The Lester Park trail begins in Lester Park which is located at 61st Ave East and Superior Street where the west and east branches of the Lester River come together. The park is a popular place for family outings and includes picnic tables, grills, a covered pavilion, a softball diamond, sand boxes, and one of the easiest and shortest walking trails withing the city limits. The park's main entrance is on the left side of Lester River Road approximately one block north of Superior Street. It also can be reached from London Road at 61st Avenue East. Enter the park by crossing over the bridge at the lower end of the parking lot. After crossing the bridge, follow the signs to the old steps leading down to the east branch of the Lester River.

1. From here you can see a concrete dam that is built across the river. The dam was constructed by the Minnesota Department of Natural Resources to raise the water level and enable the fish to make the jump over the falls while traveling upstream to spawn. The old rustic bridge sketched on the cover of the brochure was built over the falls and contained a railed opening in the lower deck of the bridge for viewing the rapids below.

2. The trails continues at this point across the park to the footbridge on the west branch of the Lester River and follows this branch of the river upstream to the next footbridge crossing the river. The three footbridges you will cross on the trail were constructed with storm damage money received from the federal government after the 1972 floods. The first bridge was built in the fall of 1972 during construction of the new Superior Street bridge. The other two were completed in the summer of 1973.

3. The rock exposed along the creek beds is the familiar dark basalt which is so common along the North Shore of Lake Superior. The basalt is a volcanic rock extruded in successive flows, one on top of the other, one billion years ago. If you examine the rocks along the creek beds carefully, you can see some features common to many basalt flows. The top of a flow often has gas bubbles, known as vesicles, formed as the lava crystallized and hot gases rose towards the top. In some placed these bubbles were filled later on with minerals left by fluids filtering through the basalt. Lower in a flow, the basalt doesn't have gas bubbles, and is more dense and massive, and thus is not as easily eroded by stream action as the "bubbly" top.

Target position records
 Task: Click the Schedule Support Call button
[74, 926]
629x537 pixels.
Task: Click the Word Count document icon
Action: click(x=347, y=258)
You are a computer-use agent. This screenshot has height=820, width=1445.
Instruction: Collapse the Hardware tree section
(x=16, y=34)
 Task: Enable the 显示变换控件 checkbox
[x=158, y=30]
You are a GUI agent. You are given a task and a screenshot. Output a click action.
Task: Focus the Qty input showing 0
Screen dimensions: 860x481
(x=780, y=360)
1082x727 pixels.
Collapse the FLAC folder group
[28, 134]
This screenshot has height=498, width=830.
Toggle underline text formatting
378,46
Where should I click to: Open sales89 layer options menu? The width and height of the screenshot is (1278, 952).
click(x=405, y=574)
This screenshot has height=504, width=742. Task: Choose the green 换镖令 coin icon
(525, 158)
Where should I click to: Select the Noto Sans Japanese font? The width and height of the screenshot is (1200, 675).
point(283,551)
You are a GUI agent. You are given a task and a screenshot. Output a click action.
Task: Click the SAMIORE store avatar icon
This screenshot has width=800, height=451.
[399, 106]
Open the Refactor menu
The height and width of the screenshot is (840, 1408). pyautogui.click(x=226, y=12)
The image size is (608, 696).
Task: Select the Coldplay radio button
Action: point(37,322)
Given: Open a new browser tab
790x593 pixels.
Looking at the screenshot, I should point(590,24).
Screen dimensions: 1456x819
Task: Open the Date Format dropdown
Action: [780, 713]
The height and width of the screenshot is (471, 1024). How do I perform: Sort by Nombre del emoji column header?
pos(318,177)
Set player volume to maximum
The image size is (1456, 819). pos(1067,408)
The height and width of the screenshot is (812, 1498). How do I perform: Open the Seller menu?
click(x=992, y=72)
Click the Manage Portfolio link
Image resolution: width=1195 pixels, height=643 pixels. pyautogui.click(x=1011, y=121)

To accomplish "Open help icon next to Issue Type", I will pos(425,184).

Goals:
A – According to the Lester Park trail guide, which agency built the concrete dam across the river?
B – Continue the Lester Park trail guide from its final sentence.

Results of the tasks:
A – The Minnesota Department of Natural Resources built it.

B –
4. Downstream, the creek cuts through the massive part of a basalt flow. From this point to the waterfall upstream, the course of the stream is controlled by contact between two basalt flows. The stream easily erodes the bubbly upper-part of the lower flow, undercutting the massive, blocky bottom of the overlying flow. At the waterfall, the stream is still cutting down through massive basalt into a deep pool carved in the softer top of the underlying flow. You will also pass a magnificent stand of cedars on the left that are approximately 75-100 years old.

5. Before you get to the second footbridge, you will cross over an old stone bridge built by the WPA. You can observe here how nature is working to break up the stone into soil. Two tiny plants, a fungus and alga, are growing together on the rocks forming plants known as lichens. The fungi produce an acid which helps to dissolve the rock beneath. As soil is formed other plants such as mossed begin to grow.

6. When you reach the next footbridge you may want to pause and take a picture while enjoying the view of the waterfalls and creek. Below the bridge is the popular swimming hole known as "The Deeps". Evidence of the Ice Age can also be seen here. The forerunner of Lake Superior, called Glacial Lake Duluth, at one stage rose to the level of Skyline Drive, and red silty clays were deposited on the bottom of the lake. With the waning of the Ice Age, the lake drained to the level of Sault St. Marie, Michigan, causing the streams to increase their cutting power. This gave rise to the gorges and waterfalls so common to the streams of the North Shore of Lake Superior. Evidence of the red silty clay from Glacier Lake Duluth can be seen along the trail between this bridge and the power line.

7. When the trail reached the power line you will leave the creek and begin to follow the cleared area beneath the power line. This part of the forest is more open and is marked by newer growth inclduing many young aspen and birch. This area was possibly logged or affected by the fire in 1918 and has re-seeded itself with the quick growing aspen and birch.

8. As you continue you will find balsam fir and white spruce on the right. Both are more shade tolerant and longer living than the birch and aspen and will eventually crowd them out. The balsam fir (flat needles and erect cones) is the distinguishing characteristic of the fir is the rough spike left after the maturing cones fall off. Other evergreens shed their entire cones. The white spruce cones hand down and do not fall apart like those on the fir.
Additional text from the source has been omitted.